As the relationship between Ellen and Patrick develops, Saskia’s story unfolds as well. It’s not a creepy novel though, but more of an exploration of romantic relationships, baggage, what happens when a relationship goes right, and what happens when they go very wrong.
My first impression was that The Hypnotist’s Love Story might tip too heavily into the “a man and baby can make a woman feel complete,” but then I realized that’s because the two leads are connected through a man. A steadier constant throughout — in Ellen, in Saskia, in Ellen’s mother and all their friends — is the strength and importance of female friendships. And that I can applaud.
So, yes, another aggressively fine novel, and not a bad to read one set in Australia while it’s freezing in New Jersey.
It looks like it was optioned for a US TV show by ABC but it never went far. Ah well. I’m sure Moriarty is doing just fine through the adaptions of Big Little Lies, which I read in 2017, and Nine Perfect Strangers, which was Book 48 of 2022.

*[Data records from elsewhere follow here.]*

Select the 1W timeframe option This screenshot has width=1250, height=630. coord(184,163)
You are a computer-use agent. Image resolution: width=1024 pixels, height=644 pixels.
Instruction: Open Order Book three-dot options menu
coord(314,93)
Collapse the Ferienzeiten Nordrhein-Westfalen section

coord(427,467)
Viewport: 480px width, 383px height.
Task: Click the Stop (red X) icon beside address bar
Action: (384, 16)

By the way, the “I pick them up in Little Free Libraries” isn’t a knock to either Carl Hiassen or Moriarty. But since they write mass market fiction, and sell a lot of books, I just see a lot of them for free or for sale as used books for cheap. Such is the law of supply and demand, a thing I also write about.
Nail polish: Oh You Sing, Dance, Act and Produce? by OPI.